Washington answered three minutes later when Guenztel was called for tripping. Nicklas Backstrom dribbled the puck patiently around the right circle before passing to T.J. Oshie in the slot for a one-timer.
“Nick doesn’t really surprise me about where he can put the puck these days,” Oshie said. “I was ready for it, he knew I was ready for it. I knew it was just a matter of time until he felt like it was the right time to put it through.”
But during a Penguins’ power play late in the second for an Oshie interference, a shot bounced off the inside of the right pipe and Holtby sprawled across the crease. The puck glided to the left inside corner of the painted area, Patric Hornqvist made a play on it and Evgeni Malkin dove in to poke it across the line.
It was only ruled a goal after an official review, and then it withstood a Trotz challenge that sought goaltender interference.

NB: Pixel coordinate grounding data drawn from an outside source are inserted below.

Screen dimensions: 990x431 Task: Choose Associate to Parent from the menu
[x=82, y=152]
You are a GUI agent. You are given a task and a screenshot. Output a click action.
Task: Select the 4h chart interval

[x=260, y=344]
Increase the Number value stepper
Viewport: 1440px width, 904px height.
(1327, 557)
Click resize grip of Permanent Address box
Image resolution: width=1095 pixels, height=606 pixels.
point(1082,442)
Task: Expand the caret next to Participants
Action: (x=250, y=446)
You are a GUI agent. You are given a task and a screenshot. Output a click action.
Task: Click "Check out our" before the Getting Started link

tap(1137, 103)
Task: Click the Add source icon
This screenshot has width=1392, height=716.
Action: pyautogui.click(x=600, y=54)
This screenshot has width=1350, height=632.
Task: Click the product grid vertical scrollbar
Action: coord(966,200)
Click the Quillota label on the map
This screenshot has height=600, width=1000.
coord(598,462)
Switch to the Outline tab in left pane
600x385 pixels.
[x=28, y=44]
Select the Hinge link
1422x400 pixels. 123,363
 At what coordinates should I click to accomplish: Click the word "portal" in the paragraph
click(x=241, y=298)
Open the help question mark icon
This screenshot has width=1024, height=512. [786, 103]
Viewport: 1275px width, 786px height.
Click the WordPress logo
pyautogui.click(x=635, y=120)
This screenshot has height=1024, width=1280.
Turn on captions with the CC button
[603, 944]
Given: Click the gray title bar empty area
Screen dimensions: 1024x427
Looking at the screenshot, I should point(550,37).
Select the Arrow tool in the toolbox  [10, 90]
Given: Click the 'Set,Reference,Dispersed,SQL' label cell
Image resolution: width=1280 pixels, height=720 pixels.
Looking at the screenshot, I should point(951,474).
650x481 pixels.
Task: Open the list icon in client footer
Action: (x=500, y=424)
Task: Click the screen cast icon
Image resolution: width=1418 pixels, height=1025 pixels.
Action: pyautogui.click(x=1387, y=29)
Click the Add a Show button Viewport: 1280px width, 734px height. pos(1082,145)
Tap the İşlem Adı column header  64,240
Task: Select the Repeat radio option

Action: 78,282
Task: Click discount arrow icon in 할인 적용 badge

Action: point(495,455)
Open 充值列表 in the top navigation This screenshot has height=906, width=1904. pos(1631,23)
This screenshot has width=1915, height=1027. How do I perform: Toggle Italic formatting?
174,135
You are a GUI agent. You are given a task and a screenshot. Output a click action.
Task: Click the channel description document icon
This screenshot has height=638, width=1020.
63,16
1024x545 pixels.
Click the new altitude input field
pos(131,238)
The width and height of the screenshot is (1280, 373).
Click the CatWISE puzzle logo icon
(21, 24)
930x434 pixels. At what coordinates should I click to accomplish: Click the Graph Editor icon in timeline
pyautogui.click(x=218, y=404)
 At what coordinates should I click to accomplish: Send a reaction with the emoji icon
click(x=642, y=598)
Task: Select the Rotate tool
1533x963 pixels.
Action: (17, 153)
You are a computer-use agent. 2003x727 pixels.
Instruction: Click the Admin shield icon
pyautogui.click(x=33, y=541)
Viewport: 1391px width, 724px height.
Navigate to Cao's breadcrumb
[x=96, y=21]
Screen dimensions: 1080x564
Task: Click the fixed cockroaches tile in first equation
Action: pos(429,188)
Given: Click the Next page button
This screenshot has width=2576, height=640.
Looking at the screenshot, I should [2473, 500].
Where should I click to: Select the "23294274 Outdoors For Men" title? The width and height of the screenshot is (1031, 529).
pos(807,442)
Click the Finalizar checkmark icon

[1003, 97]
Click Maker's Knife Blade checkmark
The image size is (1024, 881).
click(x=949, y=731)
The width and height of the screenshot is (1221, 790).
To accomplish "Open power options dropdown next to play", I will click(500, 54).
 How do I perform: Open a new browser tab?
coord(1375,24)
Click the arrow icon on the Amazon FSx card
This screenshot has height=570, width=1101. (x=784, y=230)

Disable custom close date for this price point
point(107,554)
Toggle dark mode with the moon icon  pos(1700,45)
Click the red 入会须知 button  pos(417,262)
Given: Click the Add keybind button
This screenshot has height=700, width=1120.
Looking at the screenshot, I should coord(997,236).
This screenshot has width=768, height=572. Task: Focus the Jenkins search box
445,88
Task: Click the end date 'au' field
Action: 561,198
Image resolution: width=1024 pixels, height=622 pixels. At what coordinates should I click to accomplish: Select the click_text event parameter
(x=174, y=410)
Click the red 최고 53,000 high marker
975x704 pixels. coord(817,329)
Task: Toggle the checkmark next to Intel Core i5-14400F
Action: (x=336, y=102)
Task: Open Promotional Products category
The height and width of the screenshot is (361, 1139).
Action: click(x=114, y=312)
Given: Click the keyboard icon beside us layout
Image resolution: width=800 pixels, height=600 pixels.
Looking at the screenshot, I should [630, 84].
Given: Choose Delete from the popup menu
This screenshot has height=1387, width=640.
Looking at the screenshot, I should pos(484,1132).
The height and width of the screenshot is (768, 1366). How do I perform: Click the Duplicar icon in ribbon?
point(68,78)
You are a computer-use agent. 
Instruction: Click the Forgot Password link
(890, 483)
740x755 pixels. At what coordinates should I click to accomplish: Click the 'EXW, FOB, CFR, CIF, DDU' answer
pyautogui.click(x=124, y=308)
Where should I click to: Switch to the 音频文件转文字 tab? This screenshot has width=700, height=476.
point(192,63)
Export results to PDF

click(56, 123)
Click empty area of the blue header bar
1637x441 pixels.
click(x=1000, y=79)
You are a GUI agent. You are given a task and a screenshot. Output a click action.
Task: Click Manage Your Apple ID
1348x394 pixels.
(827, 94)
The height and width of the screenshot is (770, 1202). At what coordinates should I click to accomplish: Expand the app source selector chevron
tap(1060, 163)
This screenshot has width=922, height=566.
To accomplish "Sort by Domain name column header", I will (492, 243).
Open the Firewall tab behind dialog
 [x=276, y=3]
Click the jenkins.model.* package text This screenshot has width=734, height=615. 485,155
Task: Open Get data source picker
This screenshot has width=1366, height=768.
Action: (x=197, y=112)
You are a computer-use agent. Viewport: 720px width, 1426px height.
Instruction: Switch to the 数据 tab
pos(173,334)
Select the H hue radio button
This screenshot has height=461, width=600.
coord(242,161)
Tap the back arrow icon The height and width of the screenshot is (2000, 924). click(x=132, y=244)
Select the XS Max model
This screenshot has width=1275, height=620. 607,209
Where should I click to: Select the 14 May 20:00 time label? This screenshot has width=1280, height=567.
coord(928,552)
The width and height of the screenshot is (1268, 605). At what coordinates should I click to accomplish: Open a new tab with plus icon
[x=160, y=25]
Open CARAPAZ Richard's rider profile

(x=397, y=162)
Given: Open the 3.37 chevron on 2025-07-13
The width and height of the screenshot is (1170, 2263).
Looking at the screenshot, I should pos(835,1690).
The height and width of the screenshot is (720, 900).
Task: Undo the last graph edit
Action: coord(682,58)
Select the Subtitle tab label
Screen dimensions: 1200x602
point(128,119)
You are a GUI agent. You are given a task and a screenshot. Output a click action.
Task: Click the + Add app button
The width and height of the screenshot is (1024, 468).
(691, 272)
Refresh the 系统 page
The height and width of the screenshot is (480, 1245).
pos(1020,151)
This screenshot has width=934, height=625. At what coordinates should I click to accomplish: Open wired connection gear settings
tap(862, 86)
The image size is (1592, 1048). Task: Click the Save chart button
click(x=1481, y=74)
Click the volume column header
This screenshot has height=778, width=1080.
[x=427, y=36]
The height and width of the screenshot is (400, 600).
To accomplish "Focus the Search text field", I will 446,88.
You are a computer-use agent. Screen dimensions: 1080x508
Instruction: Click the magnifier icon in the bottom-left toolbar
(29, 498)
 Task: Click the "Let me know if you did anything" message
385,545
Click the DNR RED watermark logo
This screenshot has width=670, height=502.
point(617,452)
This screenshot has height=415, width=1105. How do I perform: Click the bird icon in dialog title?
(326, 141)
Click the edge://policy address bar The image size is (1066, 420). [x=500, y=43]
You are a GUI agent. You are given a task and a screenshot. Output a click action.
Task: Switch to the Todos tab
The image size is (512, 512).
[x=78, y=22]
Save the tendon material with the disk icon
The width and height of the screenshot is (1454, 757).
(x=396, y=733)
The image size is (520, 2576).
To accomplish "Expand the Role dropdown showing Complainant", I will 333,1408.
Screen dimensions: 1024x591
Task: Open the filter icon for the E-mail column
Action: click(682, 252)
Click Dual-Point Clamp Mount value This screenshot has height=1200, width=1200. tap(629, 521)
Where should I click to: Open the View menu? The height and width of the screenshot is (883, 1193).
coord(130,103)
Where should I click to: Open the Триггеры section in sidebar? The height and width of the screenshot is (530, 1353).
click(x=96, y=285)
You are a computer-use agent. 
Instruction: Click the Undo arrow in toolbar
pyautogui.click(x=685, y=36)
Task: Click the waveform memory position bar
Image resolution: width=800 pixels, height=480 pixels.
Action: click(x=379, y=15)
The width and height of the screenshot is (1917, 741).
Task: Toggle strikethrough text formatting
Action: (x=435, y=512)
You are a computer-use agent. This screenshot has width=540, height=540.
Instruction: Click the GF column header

Before the review, Malkin said he did not think the puck crossed the line all the way and was mad at himself for a missed chance. Rather than taking any credit, Malkin gushed over Hornqvist’s play to set him up to score.
“It’s not me. It’s [Hornqvist]. He’s unbelievable,” Malkin said. “He stay in front and he take rebound and give me right away. It’s unbelievable. I see the open right side and tried to shoot quick as I can and tried to get the puck go in.”
But where Malkin saw a clutch hockey play, Trotz and his staff saw goaltender interference.
“Our video coaches and staff looked at it. Hornqvist came in and drove a pad, and we didn’t feel that Orpik had pushed him in,” Trotz said. “He was grabbing him at the end but he forced that situation, pushing the pad. Most goaltenders have the ability, once they get their edges down, to move to any other puck. He wasn’t able to do that.”
Oshie assigned himself the brunt of the blame for going to the box in the first place.
“I shot us in the foot there with that penalty. I was trying to make a smart play by taking away their D-man’s stick and ended up being a dumb play by clipping his skate there,” Oshie said. “I think that was kinda the turning point in the game, when they got that goal there when I was in the box. So I gotta be a little smarter than that.”
The Capitals had extended zone time in the middle of the third period, but could not take advantage of scoring chances. Jake Guenztel added an empty-netter in the final minute, tallying his NHL-leading 10th goal of the playoffs.
Wilson’s hits in Games 2 and 3 and subsequent punishment have dominated the series’s headlines this week, butCapitals players like Niskanen were not ready to use his absence as an excuse.
“You can complain about this or complain about that, or wonder about this or whatever,” Niskanen said. “You just keep playing the game really hard, keep believing. I think we’re building a belief that we can beat these guys. We know we’re going to have to play really well, but it’s possible. We think we can do it.”
Trotz was not upset with the performance of Wilson’s replacement on the top line.
“I think Devo did a really good job filling in,” he said of Smith-Pelly. “Obviously Tom’s a unique player, but I thought that line was going pretty well head-to-head.”
With the series a de facto best-of-three, the Capitals host Game 5 Saturday at 7 p.m.